The New York Times examined the 47 resumes of new hires, and reported May 31 that “about 90 percent of the Obama-era hires listed civil rights backgrounds on their résumés, up from about 38 percent of the Bush group hires.”

Although the term “civil rights” is vague and politically contentious, many of the new lawyers hired by the department’s civil-rights division previously worked for advocacy groups that also describe themselves as “civil rights” firms. The identified firms and groups are politically aligned with the Democratic party’s progressive causes. There is no sign the DoJ is hiring lawyers from groups that advocate for civil-rights related to gun-ownership, property, low taxes, or human life.

The department’s new hires include two lawyers from the ACLU’s voting rights project. They’re now working in the DoJ’s voting-rights office, which has enormous influence on the terms and outcome of voting-related lawsuits around the country.

The 2010 annual report from the ACLU’s voting project says the group’s activities include “litigation, Section 5 comment letters and other communications with the Department of Justice, [plus] lobbying, assisting and coordinating efforts with ACLU affiliates.” The report’s also showed the group was involved in 34 lawsuits in 21 states, and received payments following court victories in at least two lawsuits. ACLU lawyers routinely refer to their group as the nation’s ‘biggest civil-rights law firm.’

The DoJ’s voting section also hired two other lawyers from the D.C-based Advancement Project. The group’s 2009 Form 990 lists its revenues as $5.2 million, and also its activities, which included “discussions to block regressive elections bills and advance progressive election reform… and a limited amount of federal lobbying on the Congress regarding proposed reforms of the Help American Vote Act and the National Voter registration Act.”
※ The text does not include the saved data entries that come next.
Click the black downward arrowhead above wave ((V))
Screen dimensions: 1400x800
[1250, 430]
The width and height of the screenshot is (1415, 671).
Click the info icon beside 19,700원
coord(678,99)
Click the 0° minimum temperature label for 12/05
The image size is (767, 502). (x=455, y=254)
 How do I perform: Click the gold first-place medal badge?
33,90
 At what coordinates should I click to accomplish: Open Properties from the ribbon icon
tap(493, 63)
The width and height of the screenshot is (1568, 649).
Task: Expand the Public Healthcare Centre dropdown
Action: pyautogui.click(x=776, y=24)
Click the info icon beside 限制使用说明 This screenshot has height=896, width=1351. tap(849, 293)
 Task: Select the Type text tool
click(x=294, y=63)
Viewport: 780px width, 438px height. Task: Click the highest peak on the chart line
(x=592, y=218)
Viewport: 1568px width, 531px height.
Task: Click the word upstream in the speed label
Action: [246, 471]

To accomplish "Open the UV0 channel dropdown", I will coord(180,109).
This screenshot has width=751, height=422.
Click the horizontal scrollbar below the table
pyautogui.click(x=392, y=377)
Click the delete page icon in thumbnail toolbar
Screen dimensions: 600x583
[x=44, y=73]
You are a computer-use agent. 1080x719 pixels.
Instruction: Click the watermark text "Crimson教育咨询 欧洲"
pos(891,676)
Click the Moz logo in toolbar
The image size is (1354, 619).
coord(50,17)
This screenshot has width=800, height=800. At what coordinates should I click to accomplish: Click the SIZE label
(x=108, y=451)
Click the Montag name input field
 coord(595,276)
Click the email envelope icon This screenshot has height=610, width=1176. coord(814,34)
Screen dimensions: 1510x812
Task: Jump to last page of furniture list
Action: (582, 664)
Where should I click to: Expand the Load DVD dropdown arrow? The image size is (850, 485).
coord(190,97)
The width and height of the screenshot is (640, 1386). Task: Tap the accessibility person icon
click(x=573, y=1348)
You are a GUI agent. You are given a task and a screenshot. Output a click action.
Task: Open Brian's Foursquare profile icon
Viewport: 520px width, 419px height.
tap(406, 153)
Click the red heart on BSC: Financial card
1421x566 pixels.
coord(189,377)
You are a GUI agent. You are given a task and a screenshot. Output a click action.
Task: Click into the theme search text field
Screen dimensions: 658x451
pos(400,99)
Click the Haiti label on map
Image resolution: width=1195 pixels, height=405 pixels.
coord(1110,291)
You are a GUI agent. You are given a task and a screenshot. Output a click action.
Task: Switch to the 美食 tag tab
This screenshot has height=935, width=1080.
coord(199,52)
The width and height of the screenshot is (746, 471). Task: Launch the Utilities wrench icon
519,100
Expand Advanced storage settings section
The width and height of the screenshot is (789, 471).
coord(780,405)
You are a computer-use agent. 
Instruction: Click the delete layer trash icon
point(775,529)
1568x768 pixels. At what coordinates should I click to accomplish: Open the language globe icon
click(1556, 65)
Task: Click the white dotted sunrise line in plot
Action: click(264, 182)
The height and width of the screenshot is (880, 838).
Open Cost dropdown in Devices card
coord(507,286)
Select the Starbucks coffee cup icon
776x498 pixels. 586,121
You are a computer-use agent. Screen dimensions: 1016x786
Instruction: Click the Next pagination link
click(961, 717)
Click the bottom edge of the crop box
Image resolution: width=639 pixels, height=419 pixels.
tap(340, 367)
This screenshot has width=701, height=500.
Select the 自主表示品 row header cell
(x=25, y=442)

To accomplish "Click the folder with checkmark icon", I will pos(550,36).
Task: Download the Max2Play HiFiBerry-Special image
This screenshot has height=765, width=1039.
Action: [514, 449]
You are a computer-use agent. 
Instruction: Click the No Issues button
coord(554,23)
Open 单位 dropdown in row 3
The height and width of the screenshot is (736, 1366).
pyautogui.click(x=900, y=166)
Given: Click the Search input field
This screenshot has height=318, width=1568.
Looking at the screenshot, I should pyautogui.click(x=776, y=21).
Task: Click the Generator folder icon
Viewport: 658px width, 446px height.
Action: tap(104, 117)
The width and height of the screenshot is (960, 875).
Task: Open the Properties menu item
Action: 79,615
Other lawyers were hired by the DoJ office to work in slightly different parallel of law. For example, Aaron Schuham was working as the legislative director for Americans United for Separation of Church and State, and was hired as the deputy chief of the DoJ’s employment litigation section.

The DoJ’s decisions can be very valuable to law-firms, and can make DoJ lawyers more attractive to law firms when they leave. For example, lawyers hired from the ACLU “have been pushing in the education sector of the civil-rights division to extend the federal statutes which bar sex-discrimination to [bar discrimination based on] sexual-gender identity, which the law was never mean to reach,” said Hans Von Spakovsky, a senior lawyer in the civil-rights division during George W. Bush’s terms. “If they can win these cases … these liberal groups will [hire them] … when they leave the Obama administration to pursue those cases,” said Spakovsky, now at the Heritage Foundation.

The revolving-door is neatly illustrated by Joseph Rich, at the Lawyers Committee. He worked for 12 years as the deputy chief in the housing and civil enforcement unit of the DoJ’s civil rights division, “where he was involved in hundreds of fair housing and fair lending cases and helped to develop and implement the Department’s fair housing and fair lending enforcement program after the passage of the 1988 Fair Housing Amendments Act,” according to his resume posted at the committee’s website. He was promoted to run the voting section until 2005, when he resigned, and moved to the lawyers’ committee to run its “fair housing project.”

The committee revenue in 2009 amounted to $7.5 million, of which $480,735 came from legal settlements, said Stacie Royster, the committee’s spokeswoman.

Many of the advocacy groups get the bulk of their revenues from wealthy donors and foundations. But the groups cite their legal successes when soliciting donors, because donors would likely send their money elsewhere if the DoJ made it difficult for them to win lawsuits.

Neither the New York Times nor the National Law Journal published the names of all the new hires, or discussed the “revolving door” between the legal advocacy groups and the DoJ.

Democratic-affiliated advocates do not see the DoJ’s hiring of advocates from self-interested legal firms as a revolving-door problem. “Obama and Holder have done a remarkable job of restoring the Civil Rights Division to its original purpose, and they’ve done it by hiring people who have proved they are so deeply committed to the rule of law that they were doing similar work outside the government,” Adam Serwer, a blogger at the American Prospect, said April 15.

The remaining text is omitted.